● **Yönergeler**
• 1. Anime önerileri metnindeki şu cümleyi İngilizceye çevirin: "Emilia hırsızın peşinden gitmek yerine Subaru’ya yardım etmeyi seçer."
• 2. Anime önerileri metnine göre Zankyou no Terror kaç bölümde bitiyor?
• 3. Anime önerileri metnini kaldığı yerden genişleterek sürdürün.

Polis, yaptıklarıyla adlarından söz ettiren ikilinin peşine düşer. Zankyou no Terror karşılıklı hamleler, planlar ve stratejiler üzerine devam eder. Böyle anlatınca klasik aksiyon animesi gibi duruyor ama değil, psikolojik-gerilim animesi bu. Öyle ki izlerken ’’terörist nedir’’ sorusunu düşünüyorsunuz. Gizemiyle de içine çeken yapım biraz dram ve biraz da politikaya dokunarak 11 bölümde bitiyor.
myanimelist puanı: 8.15
11. Re:Zero kara Hajimeru Isekai Seikatsu (Starting Life in Another World)
Başkarakterimiz Subaru her isekai animesinde olduğu gibi kendini bir anda başka bir dünyada bulur. Bu dünyaya neden geldiğini anlamaya çalışırken kendini birtakım olayların içinde bulur. Animenin asıl kadın karakteri Emilia’nın çok önemli bir eşyası çalınmıştır ve o sırada da 3 zorba Subaru’yu sokakta köşeye sıkıştırmıştır. Emilia hırsızın peşinden gitmek yerine Subaru’ya yardım etmeyi seçer. Subaru da böylece Emilia’ya borçlanmış olur.
Hikâyede bir yerden sonra işin içine zaman yolculuğu da girer. Anime zaman yolculuğu ve isekai (paralel evren) hikâyesi gibi dursa da bence kelebek etkisi hikâyesi. Yapılan seçimlerin, her bir hareketin, her bir sözün sonuçları nasıl etkilediği güzel anlatılmış. Bu bakımdan bu anime Tom Cruise’un oynadığı ünlü film Edge of Tomorrow’a benziyor. Ezik karakter klişesi ve fanservice ile bazı bölümler sıksa da izlemeye değer bir eser.
Re:Zero kara Hajimeru Isekai Seikatsu’nun anlatmak istediği aslında şu: ’’Bizi biz yapan yeteneklerimizden çok seçimlerimizdir. Dostlukta aşırı gitme, kim bilir belki o dostun bir gün düşmanın olur. Düşmanlıkta da aşırı gitme, kim bilir belki o düşmanın bir gün dostun olur.’’
myanimelist puanı: 8.32
10. Shinsekai Yori (From the New World)

● **Veri içeriği**
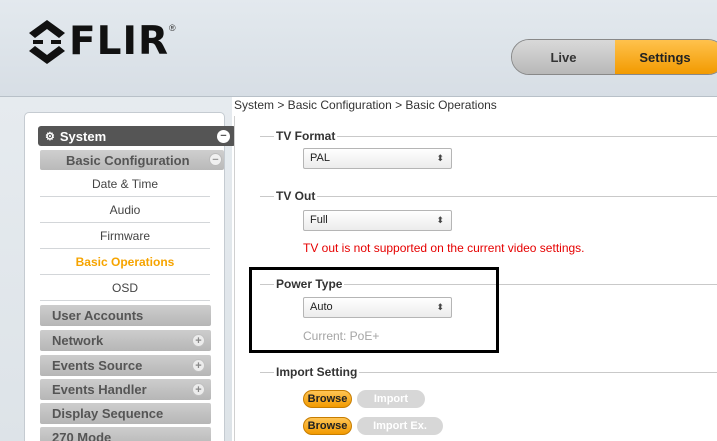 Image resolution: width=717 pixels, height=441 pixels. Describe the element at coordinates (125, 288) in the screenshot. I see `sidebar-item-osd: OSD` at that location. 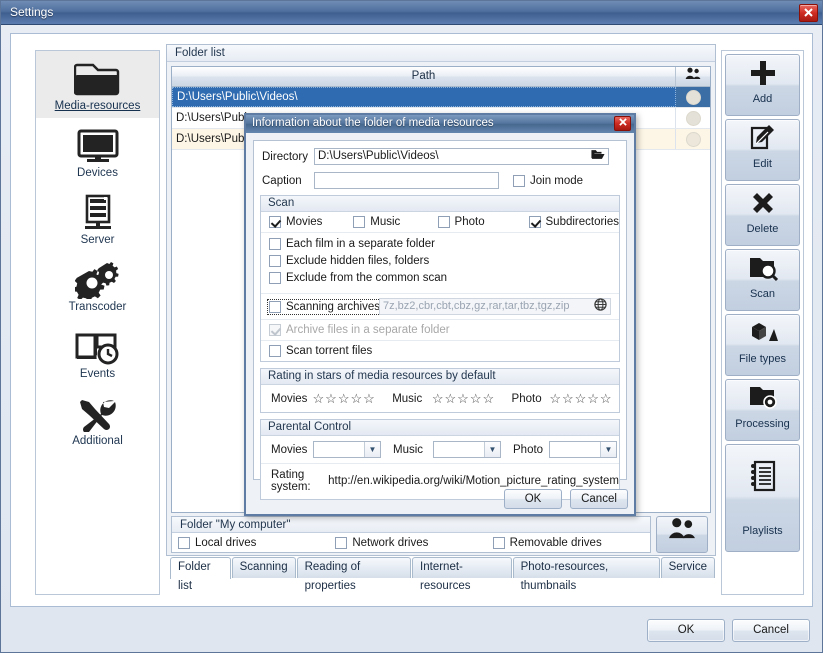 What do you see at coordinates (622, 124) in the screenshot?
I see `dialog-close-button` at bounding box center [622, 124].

● **Beklenen sonuçlar**
• 1. Instead of going after the thief, Emilia chooses to help Subaru.

• 2. 11 bölümde.

• 3.
Shinsekai Yori, günümüzün bin yıl sonrasındaki Japonya’da geçiyor. Fakat bu gelecek, teknoloji harikalarının olduğu bir gelecek değil. Bu dünya insanoğlunun başına gelen kötü olayların, savaşların, felaketlerin vb. zincirlemesi sonucu doğanın da galip gelmesi ile sıfırdan başlıyor.
Animemizde Saki, Satoru, Shun, Maria ve Mamoru adındaki beş arkadaş başlarına gelen bir olaydan sonra içinde yaşadıkları dünyanın gerçek yüzüne şahit olurlar. Yaşadıkları dünya ütopya gibi görünse de değildir aslında. İnsanlığın son bin yıldaki kanlı tarihi ve medeniyetlerinin üzerine kurulduğu düzenin işleyişi hakkında birçok bilgi edinirler. Böylece yaşadıkları toplumu ve kendilerini sorgulamaya başlarlar.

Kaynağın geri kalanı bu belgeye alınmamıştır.